Pharmacokinetic evaluation of marbofloxacin after intravenous administration at different ages in llama crias, and pharmacokinetic/pharmacodynamic analysis by Monte Carlo simulation

LORENZUTTI AUGUSTO MATÍAS; LITTERIO NICOLÁS JAVIER; AGUILAR SOLEDAD; DE LUCAS BURNEO JOSÉ JULIO; RUBIO-LANGRE SONIA; SAN ANDRÉS MANUEL IGNACIO

JOURNAL OF VETERINARY PHARMACOLOGY AND THERAPEUTICS

WILEY-BLACKWELL PUBLISHING, INC

Lugar: Londres; Año: 2018

0140-7783

In llama crias (tekes), Escherichia coli and Staphylococcus aureus are major pathogens, and marbofloxacin could be a suitable choice.

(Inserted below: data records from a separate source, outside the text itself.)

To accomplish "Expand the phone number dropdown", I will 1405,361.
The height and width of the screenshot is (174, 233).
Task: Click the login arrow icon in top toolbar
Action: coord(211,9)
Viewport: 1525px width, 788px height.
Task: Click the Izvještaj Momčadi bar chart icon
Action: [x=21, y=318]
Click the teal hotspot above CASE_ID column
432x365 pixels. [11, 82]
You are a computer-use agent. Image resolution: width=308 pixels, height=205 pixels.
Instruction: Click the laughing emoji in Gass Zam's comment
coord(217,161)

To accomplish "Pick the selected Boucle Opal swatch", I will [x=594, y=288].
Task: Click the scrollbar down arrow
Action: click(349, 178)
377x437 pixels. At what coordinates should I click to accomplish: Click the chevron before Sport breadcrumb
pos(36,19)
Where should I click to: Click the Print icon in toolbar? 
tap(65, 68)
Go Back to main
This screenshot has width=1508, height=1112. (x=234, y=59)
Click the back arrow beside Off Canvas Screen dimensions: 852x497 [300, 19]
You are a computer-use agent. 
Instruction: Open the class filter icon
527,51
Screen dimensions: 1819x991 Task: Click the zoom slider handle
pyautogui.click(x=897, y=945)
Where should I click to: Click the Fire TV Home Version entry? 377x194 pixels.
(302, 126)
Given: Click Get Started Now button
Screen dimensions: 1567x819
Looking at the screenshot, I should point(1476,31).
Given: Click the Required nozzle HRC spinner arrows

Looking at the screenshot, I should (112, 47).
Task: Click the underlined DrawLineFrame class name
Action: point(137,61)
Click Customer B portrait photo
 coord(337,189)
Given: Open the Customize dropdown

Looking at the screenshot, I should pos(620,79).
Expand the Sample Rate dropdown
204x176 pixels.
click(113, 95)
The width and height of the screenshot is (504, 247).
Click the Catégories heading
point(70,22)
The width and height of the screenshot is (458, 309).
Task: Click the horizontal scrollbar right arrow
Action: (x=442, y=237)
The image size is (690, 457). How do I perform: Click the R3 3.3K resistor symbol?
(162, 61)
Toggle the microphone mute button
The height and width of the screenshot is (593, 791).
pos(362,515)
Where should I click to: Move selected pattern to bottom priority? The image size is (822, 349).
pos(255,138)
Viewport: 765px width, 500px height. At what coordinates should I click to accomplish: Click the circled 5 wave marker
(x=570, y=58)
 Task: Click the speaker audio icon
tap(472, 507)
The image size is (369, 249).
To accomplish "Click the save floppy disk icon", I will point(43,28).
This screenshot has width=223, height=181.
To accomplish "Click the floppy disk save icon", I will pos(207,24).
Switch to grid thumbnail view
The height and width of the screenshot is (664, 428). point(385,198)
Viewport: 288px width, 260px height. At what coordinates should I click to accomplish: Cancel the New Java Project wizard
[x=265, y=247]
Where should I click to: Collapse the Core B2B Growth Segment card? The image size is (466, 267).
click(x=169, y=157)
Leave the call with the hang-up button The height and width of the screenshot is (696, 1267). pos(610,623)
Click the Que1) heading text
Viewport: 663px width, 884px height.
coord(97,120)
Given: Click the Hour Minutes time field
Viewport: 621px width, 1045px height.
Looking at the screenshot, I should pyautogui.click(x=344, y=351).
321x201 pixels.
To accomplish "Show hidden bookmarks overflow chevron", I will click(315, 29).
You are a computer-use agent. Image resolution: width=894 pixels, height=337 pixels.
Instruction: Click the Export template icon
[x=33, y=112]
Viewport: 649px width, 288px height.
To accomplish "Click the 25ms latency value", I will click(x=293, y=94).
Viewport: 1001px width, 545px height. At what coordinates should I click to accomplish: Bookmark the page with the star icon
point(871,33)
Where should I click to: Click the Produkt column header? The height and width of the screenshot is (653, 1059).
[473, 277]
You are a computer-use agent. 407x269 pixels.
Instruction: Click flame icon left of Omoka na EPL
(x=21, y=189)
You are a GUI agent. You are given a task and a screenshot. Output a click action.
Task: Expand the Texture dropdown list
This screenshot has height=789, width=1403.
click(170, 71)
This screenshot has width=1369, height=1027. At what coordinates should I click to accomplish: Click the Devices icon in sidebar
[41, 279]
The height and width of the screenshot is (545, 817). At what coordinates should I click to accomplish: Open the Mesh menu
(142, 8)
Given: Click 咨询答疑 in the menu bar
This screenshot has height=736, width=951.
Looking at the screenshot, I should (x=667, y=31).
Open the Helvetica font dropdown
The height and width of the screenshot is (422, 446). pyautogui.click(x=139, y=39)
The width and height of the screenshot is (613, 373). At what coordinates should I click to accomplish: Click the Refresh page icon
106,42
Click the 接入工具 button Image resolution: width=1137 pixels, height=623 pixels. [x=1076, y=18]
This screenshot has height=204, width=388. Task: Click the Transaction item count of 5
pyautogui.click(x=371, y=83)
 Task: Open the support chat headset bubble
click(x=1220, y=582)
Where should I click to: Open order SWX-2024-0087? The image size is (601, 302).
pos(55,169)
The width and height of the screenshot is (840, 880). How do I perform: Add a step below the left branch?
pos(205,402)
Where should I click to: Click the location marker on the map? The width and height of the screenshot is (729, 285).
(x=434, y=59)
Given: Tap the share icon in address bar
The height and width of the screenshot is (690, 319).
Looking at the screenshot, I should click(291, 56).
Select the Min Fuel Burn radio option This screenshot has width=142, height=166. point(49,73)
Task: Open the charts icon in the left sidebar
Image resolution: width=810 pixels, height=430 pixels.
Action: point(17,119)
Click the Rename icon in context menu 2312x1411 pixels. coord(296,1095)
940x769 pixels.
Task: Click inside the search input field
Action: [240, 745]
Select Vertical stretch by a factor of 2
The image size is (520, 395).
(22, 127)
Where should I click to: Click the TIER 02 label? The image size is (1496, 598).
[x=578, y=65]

The objectives of this study were (i) to evaluate the serum pharmacokinetics of marbofloxacin (5 mg/kg) after intravenous administration in tekes and simulate a multidose regimen; (ii) to emulate pharmacokinetic profiles after single dose and steady-state conditions by Monte Carlo simulation (iii) to determine the MIC of regional strains of Escherichia coli and Staphylococcus aureus; (iv) to perform a PK/PD analysis by Monte Carlo simulation. Pharmacokinetics of marbofloxacin was evaluated in six animals at 3, 10, 24, 50 and 80 days after birth. Marbofloxacin were determined by HPLC. A steady-state multi-dose simulation was carried out, and concentration-time profiles were generated by Monte Carlo simulation. MIC of marbofloxacin against regional E. coli and S. aureus strains were also determined. Finally, a PK/PD analysis was conducted by Monte Carlo simulation. After pharmacokinetic analysis, clearance showed a trend to increase (0.14 and 0.18 L*Kg-1*h-1), and AUC (36.74 and 15.21 µg*h/mL) and Vss (3.06 and 3.37 L/Kg) trended to decrease at 3 and 80 days-old respectively, showing accumulation ~50% in animals with 3 days. All strains tested of E. coli (MIC90=0.06 µg/mL) and S. aureus (MIC90=0.25 µg/mL) were susceptible to marbofloxacin. PK/PD analysis suggests that the therapeutic regimen of marbofloxacin could be effective for infections caused by E. coli strains in animals between 3-80 days, with a CFR for Cmax/MIC>10 of 100% and for AUC24/MIC>125 of 99.99%; and for infections produced by S. aureus in animals between 3-24 days-old, with a CFR for Cmax/MIC>10 of 93.08% and for AUC24/MIC>60 of 97.01%, but a higher dose should be used in older animals, because PK/PD endpoints were not met.